Is this common? I thought the convention is to show such figures as “net exports” rather?
That friend of mine for whatever reason, hadn’t indicated where he got that image from. As we know from case study questions in the exam, this is a cardinal sin that should see him hanged, drawn and quartered!
But he is a friend – and I was joking. 🙂
Anyway, the graph was scarcely comprehensible to me at first glance. So I turned to another good friend (his name is Google btw), who told me that it was from this rather cool-looking page from SingStat.
Unfortunately looking at the diagram again, this time on the web-page proper with other accompanying information, didn’t help me understand much better.
Which was a tad disappointing given:
- The obvious effort by the designer in sprucing the visuals up (form over function here though – but I am wont to elaborate).
- That the site is Singstat for crying out loud (read its mission in communicating data here).
And thus I had a somewhat disappointing diversion before answering the question directly.
It’s all about the message.
Actually, the answer I had in mind was very short. And it presumes that you have a grasp already of International Trade. If you don’t, you can read my free notes on it here.
Export revenue is usually recorded as a positive figure (reflecting monetary inflow), and import expenditure is usually recorded as a negative one (reflecting monetary outflow).

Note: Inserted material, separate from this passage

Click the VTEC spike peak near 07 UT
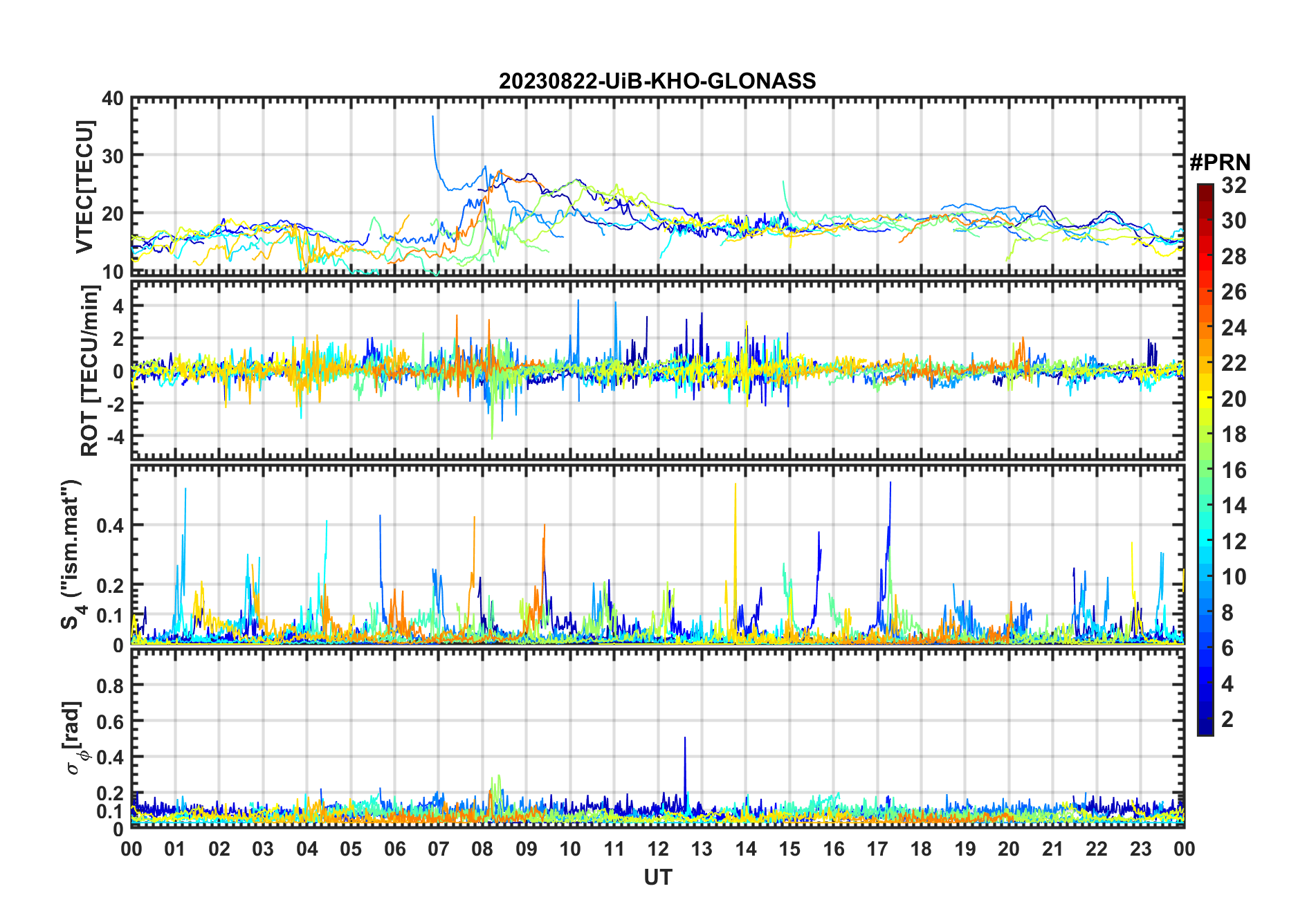Screen dimensions: 1316x920 (x=433, y=117)
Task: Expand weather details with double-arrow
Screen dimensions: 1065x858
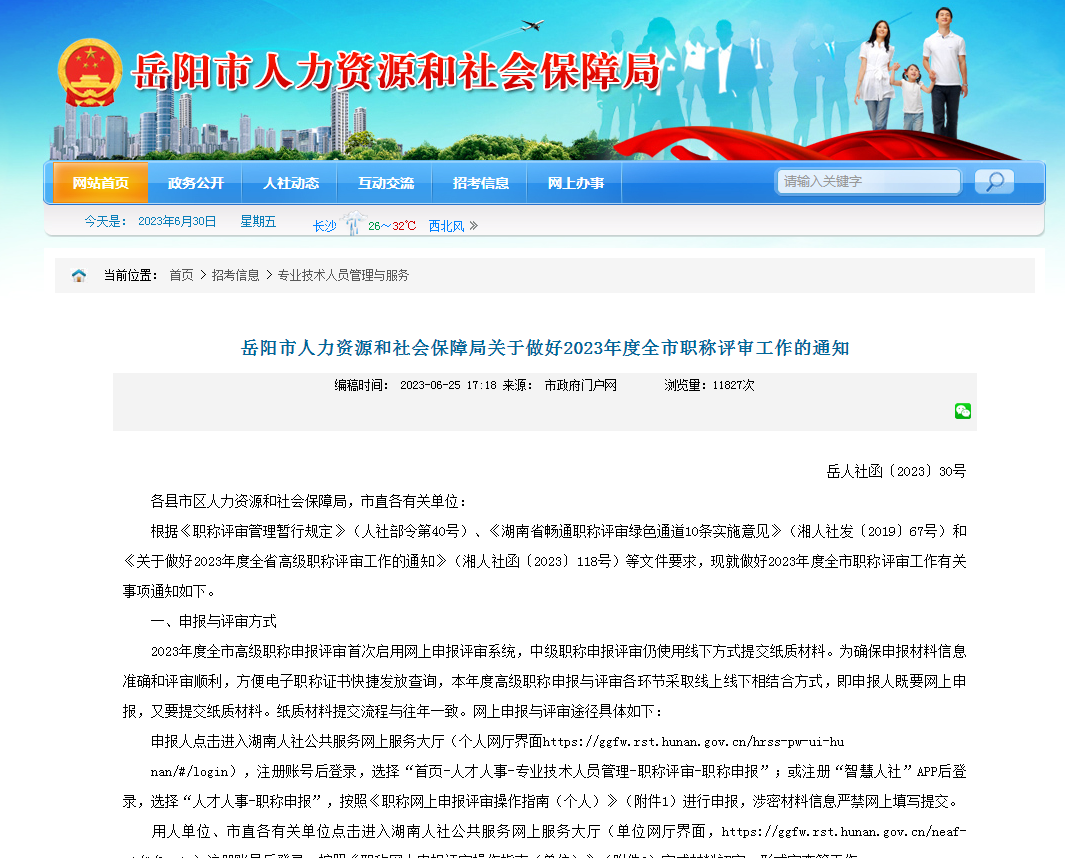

Therefore taking the sum of their respective magnitudes (i.e. ignoring the +/- signs) illustrates trade activity between the respective countries, but ignores the relative competitiveness between the countries.
And don’t quote me on this – but imagine you have 2 friends whom you always refer to as your besties based on interaction levels, except that one of them is constantly “taking” in that relationship.
Sounds like you were not entirely objective in reporting about your relationships? But hey, it wasn’t like we said that you lied.
Thus to complete the story (if you want to of course), net exports (i.e. the sum of export revenue and import expenditure with +/- respectively) are usually reported to indicate the relative competitiveness of the respective countries.
Nobody apparently knows this better than Donald Trump of course…
The author’s dilemma.
Frankly I didn’t think it was “worthwhile” posting this question here. I honestly thought the answer was short and it would be “lame” to post it here.
But the fact of the matter was that this question was posed nonetheless.
Also interactions with people in general have led me to conclude that I may be taking my relatively better knowledge in Economics for granted.
Therefore, no matter how short or apparently obvious the answer appeared to me, I thought it best to post this Q&A anyway – so there you go.